Death Cab for Cutie’s album “we have the facts and we’re voting yes” will always remind me of late fall sophomore year, chilly afternoons, and riding my bike between the quad and seeyle. Back on track. So I considered staying around for break and even literally staying around for break as in Amman, to work on Arabic and maybe try and start an interning gig early so I’d be in the groove when second semester started. I think if I did that, come March I would be kicking myself for not taking a good break. SO, after a little bit of contemplation regarding a trip to London to chill out at Kika’s and just hang for the month, which I would have been equally thrilled to do, I decided to take the bait and get to India, because really, why not, and when else? London is always going to be close and cheap and little Kikabean will always be a Londoner. Leigh Ann and Lauren will be in India until May and India is not a one-week deal, so I’m going, and I could not be more psyched. I got to the embassy about an hour before it opened for visa applications because my dad leaves for work each morning at 7:45 and I really don’t need to leave until 8:15, but I don’t have a key so I’m effectively kicked out of the house first thing, so I just caught a cab over to first circle hoping there was maybe a coffee shop open or something interesting for me to do or a nice street to walk down and kill some time. The coffee shop didn’t happen. I’ve really gotten into coffee drinking since I’ve been here I think in an unconscious effort to counter-balance all of the Turkish coffee I drink—I used to be a shade over indifferent on the whole coffee thing, drinking it once in a great while and regularly only in summer when I opened at Nona’s (Green Mountain, and free for us), but I now officially love regular American coffee, no sugar, just cream.

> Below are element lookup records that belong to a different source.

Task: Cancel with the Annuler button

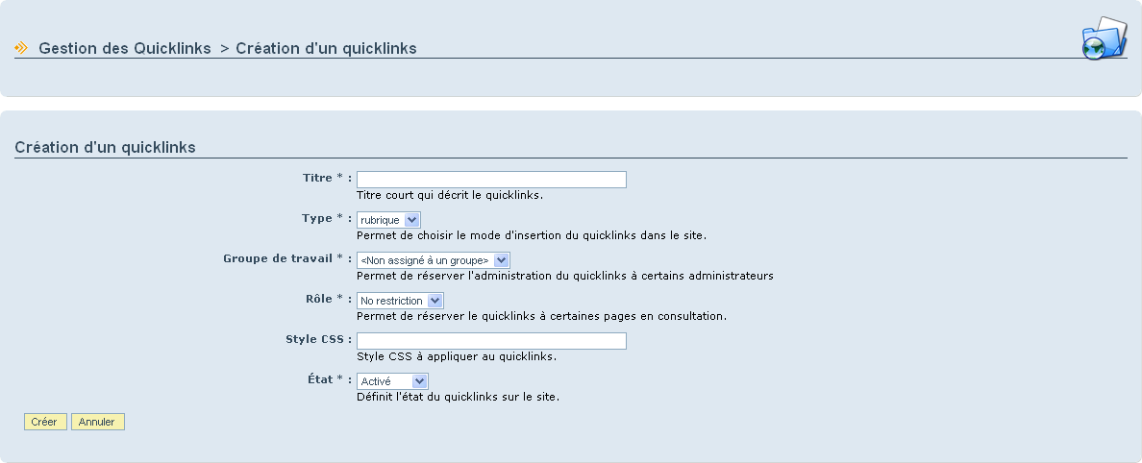Action: click(98, 422)
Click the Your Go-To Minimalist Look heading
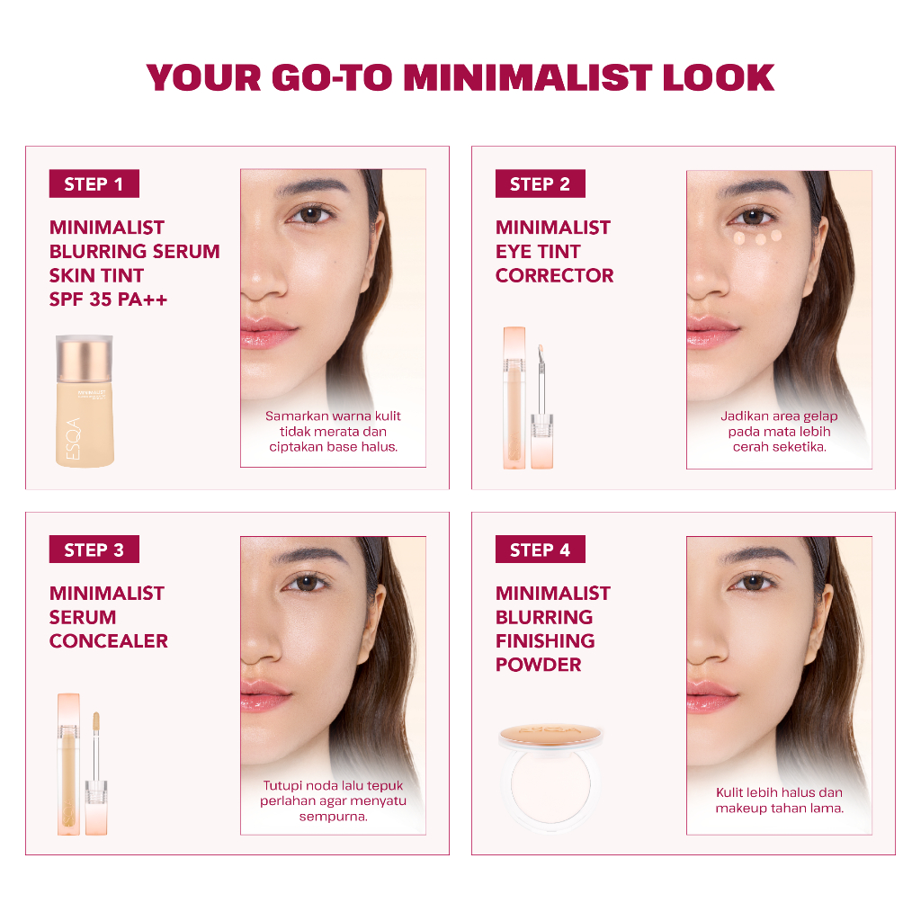The image size is (921, 921). coord(461,78)
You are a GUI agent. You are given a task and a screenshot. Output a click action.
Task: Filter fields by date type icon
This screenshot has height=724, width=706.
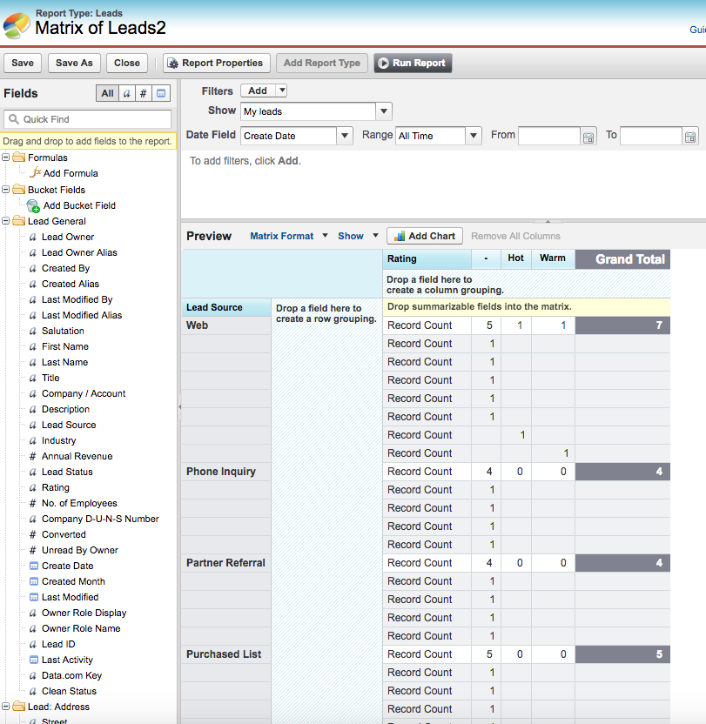click(162, 93)
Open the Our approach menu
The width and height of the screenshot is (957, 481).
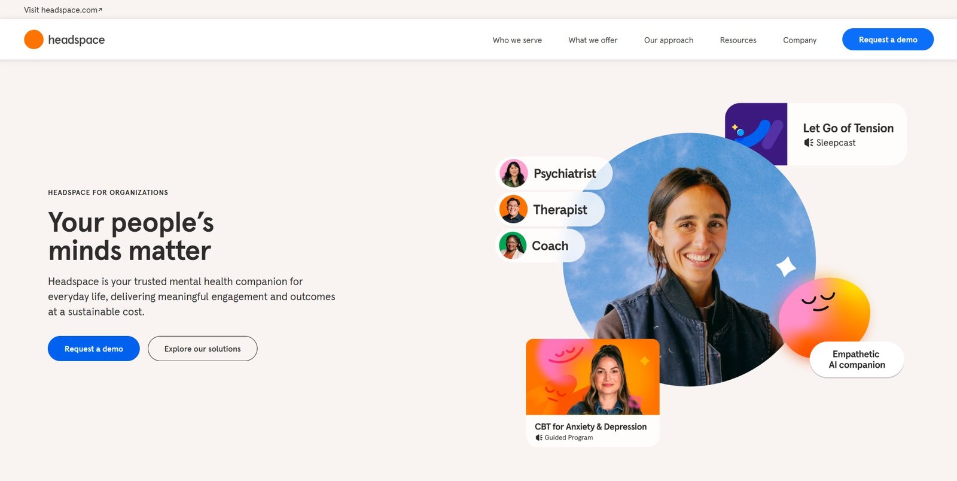click(x=669, y=40)
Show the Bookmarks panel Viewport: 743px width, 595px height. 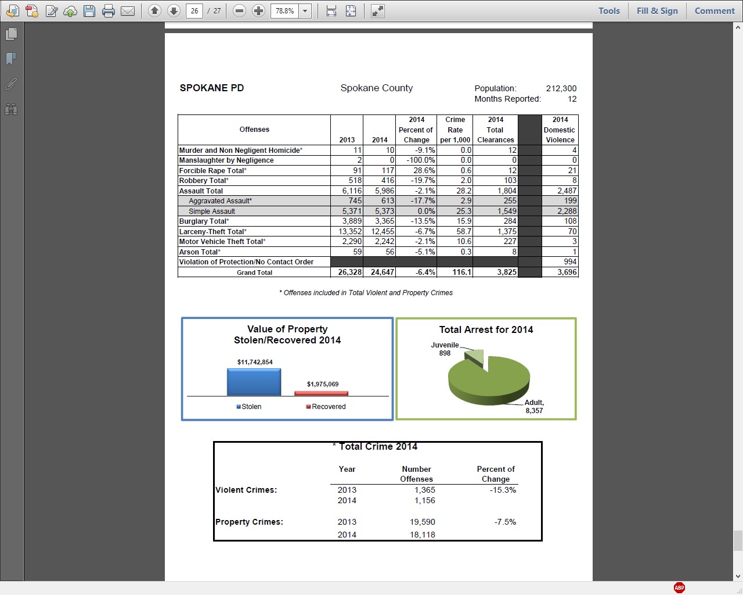click(x=11, y=59)
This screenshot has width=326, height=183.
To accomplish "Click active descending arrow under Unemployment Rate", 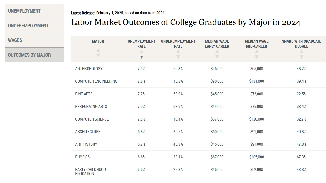I will click(x=142, y=57).
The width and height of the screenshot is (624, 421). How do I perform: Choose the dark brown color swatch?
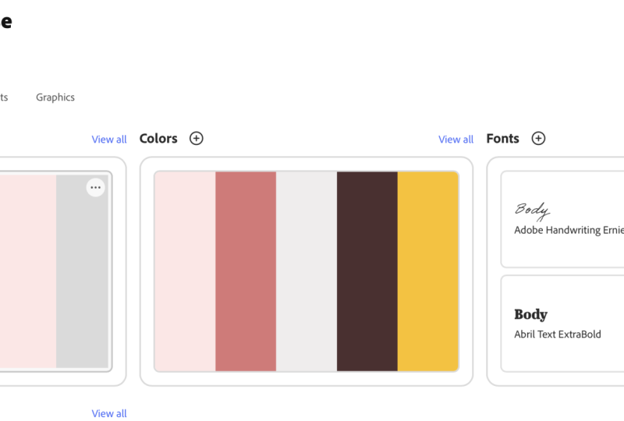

Across from the embassy was a church, St. Joe’s, so I went over and tried the middle door and then the right door, and finally the left door was open. There were about 5 Jordanian nuns and maybe five regular people inside and mass had started probably five or ten minutes before I walked in. I took communion and just soaked it in; it was the first time I’ve been to mass in Arabic since I’ve been here. I’ve been going to one or two English masses each week, one on Fridays at noon at the church in my neighborhood where I am the only non-Filipino every week, and the place is packed. The other mass is on Sundays at 6 in the neighborhood next-door, Jebel Hussein, and that one is mostly Sri Lankans and Filipino housekeepers.

This morning was the most intense for me though; I find that sometimes when I go to church alone I get a little bit sentimental and emotional, maybe because it reminds me of being a kid and going to mass with my family in Dublin or the cathedrals and churches we visited on trips, or maybe just because of the sheer beauty of faith and consistency and the comfort of ritual. The first time I went to mass here I got a little tinge of whatever it is, and before that I remember going to noon mass one day at smith at St. Mary’s and tearing up a little, and then today I just kind of lost it. At the end of mass I just started thinking about a lot of different things at once that I have been thinking about individually off and on since I’ve been here and some even before, mostly about getting older and time passing and just knowing it, and being in the church just added to the feeling and I couldn’t really help it. After I pulled it together I prayed like I haven’t ever before and it was good, when I stood up to leave it was like a big sigh. It was a good day. It would have been a good day if that was all I did.